■ About this exercise
Would you repeat exactly the part of the listing below that runs from the line containing "Screen dimensions: 358x293" down to the line containing "Task: Click the search magnifier icon", inclusive, and nothing else?

* * *

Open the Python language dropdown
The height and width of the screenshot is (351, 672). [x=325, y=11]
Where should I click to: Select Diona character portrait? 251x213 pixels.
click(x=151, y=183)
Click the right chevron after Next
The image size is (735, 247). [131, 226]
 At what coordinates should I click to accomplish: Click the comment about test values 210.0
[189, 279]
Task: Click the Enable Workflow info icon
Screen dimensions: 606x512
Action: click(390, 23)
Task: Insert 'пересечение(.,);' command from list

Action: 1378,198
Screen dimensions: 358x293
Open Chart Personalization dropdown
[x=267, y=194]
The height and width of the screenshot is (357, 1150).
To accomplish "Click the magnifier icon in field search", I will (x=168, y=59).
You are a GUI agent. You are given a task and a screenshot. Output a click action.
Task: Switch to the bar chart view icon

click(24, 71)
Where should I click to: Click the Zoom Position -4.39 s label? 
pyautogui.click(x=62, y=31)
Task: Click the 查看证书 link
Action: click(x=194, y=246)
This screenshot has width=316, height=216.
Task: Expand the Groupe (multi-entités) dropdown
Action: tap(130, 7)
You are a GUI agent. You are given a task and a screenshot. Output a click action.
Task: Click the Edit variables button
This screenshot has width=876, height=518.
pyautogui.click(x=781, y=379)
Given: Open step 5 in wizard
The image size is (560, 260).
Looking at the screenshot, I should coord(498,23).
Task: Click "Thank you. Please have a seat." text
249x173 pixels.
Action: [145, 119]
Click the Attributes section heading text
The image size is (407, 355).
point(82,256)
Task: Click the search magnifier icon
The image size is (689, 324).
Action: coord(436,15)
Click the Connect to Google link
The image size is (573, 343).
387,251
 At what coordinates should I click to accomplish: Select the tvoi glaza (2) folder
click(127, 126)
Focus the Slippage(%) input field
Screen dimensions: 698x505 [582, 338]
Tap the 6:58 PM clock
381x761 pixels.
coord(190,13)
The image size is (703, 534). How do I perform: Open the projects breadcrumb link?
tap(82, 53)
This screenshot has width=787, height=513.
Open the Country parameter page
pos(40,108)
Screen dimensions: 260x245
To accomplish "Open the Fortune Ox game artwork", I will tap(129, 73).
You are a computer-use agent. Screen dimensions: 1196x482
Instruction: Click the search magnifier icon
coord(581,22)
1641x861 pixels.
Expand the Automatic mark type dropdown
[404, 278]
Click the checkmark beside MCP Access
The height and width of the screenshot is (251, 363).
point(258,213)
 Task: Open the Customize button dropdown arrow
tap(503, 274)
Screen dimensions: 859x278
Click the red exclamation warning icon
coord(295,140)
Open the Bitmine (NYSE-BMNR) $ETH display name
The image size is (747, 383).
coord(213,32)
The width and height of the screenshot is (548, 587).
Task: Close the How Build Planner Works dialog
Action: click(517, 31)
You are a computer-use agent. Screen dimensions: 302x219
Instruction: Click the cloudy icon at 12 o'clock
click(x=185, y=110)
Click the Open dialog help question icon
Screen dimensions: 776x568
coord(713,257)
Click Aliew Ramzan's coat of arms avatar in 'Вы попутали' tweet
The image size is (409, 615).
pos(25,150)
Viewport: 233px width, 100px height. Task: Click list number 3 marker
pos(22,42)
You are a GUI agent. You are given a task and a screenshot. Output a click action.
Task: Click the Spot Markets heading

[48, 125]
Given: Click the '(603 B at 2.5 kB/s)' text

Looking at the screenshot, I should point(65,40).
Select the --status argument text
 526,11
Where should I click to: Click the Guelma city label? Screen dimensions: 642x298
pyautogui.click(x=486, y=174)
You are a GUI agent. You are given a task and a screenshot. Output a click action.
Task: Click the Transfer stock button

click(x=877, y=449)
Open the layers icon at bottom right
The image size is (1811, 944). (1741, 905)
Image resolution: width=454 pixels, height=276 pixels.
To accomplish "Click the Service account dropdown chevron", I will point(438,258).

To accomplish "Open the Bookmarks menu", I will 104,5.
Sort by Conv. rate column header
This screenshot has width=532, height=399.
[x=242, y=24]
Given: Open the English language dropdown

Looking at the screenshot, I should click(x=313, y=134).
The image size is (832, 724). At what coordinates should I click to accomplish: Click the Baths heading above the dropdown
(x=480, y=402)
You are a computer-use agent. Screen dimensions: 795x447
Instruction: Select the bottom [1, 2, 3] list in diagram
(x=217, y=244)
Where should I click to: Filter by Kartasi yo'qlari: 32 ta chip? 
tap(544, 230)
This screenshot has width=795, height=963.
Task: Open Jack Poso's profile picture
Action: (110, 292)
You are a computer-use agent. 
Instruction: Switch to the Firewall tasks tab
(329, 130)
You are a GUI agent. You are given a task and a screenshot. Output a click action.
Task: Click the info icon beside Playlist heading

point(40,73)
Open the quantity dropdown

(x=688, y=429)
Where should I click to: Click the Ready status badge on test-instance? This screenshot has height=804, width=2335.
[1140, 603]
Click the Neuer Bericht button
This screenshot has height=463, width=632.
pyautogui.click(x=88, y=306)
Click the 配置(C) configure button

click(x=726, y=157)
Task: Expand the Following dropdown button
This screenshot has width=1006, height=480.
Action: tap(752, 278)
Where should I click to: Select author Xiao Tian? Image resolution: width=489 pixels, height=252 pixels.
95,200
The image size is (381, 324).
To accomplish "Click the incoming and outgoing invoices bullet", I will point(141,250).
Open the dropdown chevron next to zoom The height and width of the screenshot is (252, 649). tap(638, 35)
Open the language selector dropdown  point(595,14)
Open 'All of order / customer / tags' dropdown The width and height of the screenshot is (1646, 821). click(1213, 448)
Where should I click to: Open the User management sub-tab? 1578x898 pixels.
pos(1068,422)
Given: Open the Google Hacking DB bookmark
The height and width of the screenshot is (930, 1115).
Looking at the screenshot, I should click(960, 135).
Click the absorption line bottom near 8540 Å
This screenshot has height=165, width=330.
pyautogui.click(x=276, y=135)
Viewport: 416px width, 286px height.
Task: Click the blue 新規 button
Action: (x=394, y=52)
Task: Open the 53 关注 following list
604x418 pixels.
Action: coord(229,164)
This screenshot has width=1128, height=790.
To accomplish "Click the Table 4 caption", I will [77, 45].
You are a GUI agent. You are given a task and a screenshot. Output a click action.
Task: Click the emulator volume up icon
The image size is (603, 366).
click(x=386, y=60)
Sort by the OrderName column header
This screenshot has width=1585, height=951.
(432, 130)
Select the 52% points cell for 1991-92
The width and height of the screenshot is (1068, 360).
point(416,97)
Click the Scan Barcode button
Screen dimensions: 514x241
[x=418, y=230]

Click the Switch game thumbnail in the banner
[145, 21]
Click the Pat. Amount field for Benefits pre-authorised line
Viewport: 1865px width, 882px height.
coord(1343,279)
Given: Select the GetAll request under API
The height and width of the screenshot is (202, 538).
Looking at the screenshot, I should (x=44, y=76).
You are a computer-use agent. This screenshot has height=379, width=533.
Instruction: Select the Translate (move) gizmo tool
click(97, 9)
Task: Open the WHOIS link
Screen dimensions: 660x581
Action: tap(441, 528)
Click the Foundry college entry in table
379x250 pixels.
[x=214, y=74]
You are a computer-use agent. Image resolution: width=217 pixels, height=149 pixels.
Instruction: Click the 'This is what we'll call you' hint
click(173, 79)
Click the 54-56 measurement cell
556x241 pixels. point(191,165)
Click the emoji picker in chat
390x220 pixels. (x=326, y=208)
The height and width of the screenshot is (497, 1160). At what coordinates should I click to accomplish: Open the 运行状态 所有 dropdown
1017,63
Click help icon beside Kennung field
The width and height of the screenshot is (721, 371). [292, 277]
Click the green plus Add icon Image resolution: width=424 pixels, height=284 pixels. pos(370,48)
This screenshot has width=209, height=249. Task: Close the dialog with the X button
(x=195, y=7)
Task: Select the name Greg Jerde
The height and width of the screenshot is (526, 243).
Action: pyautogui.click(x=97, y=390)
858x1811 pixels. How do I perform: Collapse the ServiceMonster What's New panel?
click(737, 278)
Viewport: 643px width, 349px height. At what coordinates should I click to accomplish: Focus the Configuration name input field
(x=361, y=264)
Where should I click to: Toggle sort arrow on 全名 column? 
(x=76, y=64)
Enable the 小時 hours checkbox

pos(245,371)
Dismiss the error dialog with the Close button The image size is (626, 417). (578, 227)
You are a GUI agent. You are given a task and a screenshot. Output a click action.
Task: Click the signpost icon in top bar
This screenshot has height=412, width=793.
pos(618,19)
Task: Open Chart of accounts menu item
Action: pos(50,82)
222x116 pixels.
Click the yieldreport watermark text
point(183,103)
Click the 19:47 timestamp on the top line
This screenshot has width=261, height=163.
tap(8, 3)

* * *

■ Task solution
Screen dimensions: 358x293
Open Chart Personalization dropdown
[x=267, y=194]
The height and width of the screenshot is (357, 1150).
To accomplish "Click the magnifier icon in field search", I will (x=168, y=59).
You are a GUI agent. You are given a task and a screenshot. Output a click action.
Task: Switch to the bar chart view icon

click(24, 71)
Where should I click to: Click the Zoom Position -4.39 s label? 
pyautogui.click(x=62, y=31)
Task: Click the 查看证书 link
Action: click(x=194, y=246)
This screenshot has width=316, height=216.
Task: Expand the Groupe (multi-entités) dropdown
Action: tap(130, 7)
You are a GUI agent. You are given a task and a screenshot. Output a click action.
Task: Click the Edit variables button
This screenshot has width=876, height=518.
pyautogui.click(x=781, y=379)
Given: Open step 5 in wizard
The image size is (560, 260).
Looking at the screenshot, I should coord(498,23).
Task: Click "Thank you. Please have a seat." text
249x173 pixels.
Action: [145, 119]
Click the Attributes section heading text
The image size is (407, 355).
point(82,256)
Task: Click the search magnifier icon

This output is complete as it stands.